WHAT IS EXPECTED
Go through the data below. List every line that holds the word "account".

Segment Start: DATA PROVIDED

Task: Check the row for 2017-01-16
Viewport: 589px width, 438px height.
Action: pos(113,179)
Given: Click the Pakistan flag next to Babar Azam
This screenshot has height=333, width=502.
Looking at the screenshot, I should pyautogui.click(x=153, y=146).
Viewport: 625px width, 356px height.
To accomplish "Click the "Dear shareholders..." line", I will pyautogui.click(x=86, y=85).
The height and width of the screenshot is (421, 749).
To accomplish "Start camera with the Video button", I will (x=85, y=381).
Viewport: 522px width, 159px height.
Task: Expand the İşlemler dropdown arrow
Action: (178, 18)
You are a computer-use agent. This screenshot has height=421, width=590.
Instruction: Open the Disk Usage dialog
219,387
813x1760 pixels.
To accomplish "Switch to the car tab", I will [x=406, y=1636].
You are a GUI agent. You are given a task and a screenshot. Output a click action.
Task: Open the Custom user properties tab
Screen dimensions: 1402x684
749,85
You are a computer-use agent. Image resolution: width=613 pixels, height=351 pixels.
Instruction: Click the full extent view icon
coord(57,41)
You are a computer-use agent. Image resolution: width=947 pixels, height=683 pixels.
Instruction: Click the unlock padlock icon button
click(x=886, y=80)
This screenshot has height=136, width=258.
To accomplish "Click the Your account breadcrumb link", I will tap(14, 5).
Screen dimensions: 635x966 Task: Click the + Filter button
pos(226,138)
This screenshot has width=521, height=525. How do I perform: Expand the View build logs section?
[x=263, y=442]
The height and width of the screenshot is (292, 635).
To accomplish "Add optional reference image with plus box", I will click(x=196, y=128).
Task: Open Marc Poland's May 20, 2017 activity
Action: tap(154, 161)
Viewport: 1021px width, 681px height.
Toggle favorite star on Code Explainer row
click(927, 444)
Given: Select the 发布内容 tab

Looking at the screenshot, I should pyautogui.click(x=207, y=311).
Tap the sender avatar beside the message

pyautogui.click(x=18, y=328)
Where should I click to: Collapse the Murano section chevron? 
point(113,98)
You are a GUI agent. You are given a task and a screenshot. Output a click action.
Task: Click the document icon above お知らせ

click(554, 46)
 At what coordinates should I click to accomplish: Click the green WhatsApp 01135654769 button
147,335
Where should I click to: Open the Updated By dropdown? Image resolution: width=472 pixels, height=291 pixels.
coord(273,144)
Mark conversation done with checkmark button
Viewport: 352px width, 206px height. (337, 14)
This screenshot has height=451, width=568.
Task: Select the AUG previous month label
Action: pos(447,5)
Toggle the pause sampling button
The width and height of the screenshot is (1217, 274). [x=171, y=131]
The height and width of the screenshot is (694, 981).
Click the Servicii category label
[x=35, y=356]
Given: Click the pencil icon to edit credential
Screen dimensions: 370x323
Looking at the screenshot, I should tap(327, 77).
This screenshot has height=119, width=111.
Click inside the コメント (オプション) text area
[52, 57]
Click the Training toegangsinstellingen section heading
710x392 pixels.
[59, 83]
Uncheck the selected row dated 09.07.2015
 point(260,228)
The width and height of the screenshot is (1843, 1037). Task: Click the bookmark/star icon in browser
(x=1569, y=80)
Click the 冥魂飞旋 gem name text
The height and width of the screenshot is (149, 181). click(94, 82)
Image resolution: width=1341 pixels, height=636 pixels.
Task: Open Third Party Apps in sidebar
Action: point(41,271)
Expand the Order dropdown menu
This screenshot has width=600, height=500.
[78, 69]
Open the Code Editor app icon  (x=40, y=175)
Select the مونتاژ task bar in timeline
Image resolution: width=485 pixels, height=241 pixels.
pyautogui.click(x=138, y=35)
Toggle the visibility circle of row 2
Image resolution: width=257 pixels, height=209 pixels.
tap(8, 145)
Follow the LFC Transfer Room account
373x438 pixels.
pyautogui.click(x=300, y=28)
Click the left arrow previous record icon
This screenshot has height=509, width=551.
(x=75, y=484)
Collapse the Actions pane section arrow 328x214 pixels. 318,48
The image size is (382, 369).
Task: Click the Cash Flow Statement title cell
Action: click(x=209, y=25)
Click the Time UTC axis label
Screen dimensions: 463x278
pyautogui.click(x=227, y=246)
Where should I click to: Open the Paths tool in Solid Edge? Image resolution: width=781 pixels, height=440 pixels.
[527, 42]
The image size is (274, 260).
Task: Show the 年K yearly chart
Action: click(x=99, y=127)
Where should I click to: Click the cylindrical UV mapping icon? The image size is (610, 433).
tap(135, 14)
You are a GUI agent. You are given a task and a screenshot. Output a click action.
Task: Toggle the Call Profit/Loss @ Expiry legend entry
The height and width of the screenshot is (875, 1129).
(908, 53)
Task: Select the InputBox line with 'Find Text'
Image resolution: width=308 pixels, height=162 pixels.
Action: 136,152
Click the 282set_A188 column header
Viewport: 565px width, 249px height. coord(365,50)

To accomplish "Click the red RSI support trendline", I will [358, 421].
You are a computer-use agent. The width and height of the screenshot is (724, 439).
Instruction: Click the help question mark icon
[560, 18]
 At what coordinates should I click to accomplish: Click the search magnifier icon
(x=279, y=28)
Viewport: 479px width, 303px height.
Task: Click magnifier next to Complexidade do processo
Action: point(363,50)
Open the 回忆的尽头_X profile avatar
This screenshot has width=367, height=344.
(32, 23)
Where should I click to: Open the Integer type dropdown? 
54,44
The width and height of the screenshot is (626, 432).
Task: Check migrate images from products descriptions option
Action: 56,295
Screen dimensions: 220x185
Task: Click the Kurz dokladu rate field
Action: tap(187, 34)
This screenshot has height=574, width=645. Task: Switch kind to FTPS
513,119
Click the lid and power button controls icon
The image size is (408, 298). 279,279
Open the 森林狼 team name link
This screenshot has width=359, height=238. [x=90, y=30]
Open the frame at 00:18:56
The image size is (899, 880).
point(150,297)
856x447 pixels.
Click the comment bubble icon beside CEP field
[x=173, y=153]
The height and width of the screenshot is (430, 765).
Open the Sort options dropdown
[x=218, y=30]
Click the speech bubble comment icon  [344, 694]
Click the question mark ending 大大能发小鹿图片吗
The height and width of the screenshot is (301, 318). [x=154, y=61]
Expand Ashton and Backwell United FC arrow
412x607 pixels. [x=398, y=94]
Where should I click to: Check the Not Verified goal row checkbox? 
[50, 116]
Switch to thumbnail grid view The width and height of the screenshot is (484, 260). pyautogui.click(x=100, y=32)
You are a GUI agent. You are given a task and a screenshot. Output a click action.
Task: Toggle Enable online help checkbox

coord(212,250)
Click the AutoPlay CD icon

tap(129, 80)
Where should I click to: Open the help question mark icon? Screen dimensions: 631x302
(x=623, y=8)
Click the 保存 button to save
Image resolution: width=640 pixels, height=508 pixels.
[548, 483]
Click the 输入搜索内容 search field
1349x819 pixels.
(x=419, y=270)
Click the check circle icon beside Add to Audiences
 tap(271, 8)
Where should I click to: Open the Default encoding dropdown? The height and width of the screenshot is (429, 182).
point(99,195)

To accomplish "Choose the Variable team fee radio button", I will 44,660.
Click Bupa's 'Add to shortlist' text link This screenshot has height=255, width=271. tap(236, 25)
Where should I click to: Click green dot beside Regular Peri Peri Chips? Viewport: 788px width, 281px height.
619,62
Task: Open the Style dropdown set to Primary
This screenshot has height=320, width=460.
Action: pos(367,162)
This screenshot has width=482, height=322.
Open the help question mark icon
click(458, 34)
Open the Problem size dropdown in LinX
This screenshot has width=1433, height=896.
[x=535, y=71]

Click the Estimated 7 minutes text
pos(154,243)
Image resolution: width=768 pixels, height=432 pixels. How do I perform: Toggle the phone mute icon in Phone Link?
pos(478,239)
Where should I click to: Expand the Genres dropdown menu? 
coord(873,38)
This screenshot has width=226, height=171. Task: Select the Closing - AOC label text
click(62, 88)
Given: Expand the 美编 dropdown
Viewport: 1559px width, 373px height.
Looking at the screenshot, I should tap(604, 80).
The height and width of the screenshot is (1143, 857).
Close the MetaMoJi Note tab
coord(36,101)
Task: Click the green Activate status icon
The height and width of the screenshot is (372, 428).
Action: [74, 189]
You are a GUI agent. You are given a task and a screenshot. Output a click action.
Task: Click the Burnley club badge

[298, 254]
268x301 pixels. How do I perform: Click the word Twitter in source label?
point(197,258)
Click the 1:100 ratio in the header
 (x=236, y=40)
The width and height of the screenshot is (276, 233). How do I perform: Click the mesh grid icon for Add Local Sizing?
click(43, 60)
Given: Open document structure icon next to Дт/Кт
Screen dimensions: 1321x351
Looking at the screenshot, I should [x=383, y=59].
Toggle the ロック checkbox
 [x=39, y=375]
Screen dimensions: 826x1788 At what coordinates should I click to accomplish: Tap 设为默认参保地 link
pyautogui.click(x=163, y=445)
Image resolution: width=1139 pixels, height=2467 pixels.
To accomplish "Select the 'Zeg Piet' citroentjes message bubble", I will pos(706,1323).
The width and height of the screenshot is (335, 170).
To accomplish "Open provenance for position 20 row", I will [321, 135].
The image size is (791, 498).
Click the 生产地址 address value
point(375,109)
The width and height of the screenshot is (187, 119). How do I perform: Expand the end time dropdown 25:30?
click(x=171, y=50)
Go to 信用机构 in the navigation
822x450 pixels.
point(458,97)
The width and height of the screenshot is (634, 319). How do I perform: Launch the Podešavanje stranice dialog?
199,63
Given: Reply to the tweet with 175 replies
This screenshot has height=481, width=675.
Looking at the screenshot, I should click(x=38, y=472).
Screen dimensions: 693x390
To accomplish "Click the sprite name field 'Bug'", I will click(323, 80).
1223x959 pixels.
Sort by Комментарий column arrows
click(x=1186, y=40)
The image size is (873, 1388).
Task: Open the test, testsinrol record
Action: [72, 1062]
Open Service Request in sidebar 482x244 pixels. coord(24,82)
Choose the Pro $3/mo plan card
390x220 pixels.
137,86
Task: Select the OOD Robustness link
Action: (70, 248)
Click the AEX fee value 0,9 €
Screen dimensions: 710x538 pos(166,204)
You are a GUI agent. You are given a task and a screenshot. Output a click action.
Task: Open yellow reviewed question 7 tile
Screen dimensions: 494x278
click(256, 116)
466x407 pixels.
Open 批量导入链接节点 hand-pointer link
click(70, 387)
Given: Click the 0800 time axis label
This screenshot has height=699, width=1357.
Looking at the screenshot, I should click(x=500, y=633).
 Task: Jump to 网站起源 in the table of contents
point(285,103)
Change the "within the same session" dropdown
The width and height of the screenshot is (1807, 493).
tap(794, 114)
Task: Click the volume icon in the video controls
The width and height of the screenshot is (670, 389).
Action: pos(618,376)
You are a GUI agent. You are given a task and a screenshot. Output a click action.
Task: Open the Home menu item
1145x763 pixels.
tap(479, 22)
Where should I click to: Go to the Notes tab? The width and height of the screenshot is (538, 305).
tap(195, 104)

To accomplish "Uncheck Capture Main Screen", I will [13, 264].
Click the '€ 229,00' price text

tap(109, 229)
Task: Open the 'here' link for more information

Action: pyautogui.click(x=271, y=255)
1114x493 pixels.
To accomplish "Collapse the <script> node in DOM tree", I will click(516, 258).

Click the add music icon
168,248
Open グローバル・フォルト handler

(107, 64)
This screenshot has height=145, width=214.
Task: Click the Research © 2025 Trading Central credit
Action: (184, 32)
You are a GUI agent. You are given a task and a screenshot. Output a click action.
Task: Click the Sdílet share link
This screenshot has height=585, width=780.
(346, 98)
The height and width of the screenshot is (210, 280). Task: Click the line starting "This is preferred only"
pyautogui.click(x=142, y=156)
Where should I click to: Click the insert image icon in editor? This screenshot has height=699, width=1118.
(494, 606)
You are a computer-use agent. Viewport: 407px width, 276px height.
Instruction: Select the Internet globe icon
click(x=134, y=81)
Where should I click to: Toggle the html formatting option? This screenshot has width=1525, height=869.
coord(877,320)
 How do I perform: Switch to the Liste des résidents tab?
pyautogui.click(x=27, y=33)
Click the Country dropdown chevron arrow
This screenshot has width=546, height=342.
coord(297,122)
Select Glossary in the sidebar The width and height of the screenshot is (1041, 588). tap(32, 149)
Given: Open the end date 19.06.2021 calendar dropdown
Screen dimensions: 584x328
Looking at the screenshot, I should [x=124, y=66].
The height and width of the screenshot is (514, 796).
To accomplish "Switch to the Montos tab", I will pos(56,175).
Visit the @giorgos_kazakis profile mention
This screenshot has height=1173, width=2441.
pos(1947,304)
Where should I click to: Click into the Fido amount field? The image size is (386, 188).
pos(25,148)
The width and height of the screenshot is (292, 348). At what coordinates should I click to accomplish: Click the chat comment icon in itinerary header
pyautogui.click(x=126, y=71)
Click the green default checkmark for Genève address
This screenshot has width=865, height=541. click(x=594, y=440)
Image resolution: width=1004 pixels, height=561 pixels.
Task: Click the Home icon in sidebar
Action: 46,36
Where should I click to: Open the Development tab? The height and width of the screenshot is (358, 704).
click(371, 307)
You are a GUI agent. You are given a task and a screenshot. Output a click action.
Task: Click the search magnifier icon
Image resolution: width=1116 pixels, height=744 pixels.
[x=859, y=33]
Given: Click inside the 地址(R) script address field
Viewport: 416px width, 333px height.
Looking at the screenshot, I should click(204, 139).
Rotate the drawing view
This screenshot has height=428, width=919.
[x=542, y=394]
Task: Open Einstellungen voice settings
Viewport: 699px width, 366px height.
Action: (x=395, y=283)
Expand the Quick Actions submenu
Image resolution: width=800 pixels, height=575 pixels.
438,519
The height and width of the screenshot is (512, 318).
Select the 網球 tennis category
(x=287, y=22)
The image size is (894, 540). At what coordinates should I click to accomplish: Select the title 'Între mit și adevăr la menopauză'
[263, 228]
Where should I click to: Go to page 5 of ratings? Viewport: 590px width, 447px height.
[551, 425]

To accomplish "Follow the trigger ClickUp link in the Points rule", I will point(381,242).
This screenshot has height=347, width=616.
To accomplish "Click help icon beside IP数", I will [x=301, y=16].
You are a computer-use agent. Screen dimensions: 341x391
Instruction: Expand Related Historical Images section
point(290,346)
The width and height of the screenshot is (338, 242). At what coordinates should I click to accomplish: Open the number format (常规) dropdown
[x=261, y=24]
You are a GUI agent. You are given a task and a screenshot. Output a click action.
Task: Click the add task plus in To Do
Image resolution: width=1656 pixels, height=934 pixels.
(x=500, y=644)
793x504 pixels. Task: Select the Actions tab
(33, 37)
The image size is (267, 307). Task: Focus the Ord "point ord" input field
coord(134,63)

Segment End: DATA PROVIDED

REPLY TO THE TASK
To accomplish "Click the Your account breadcrumb link", I will tap(14, 5).
Follow the LFC Transfer Room account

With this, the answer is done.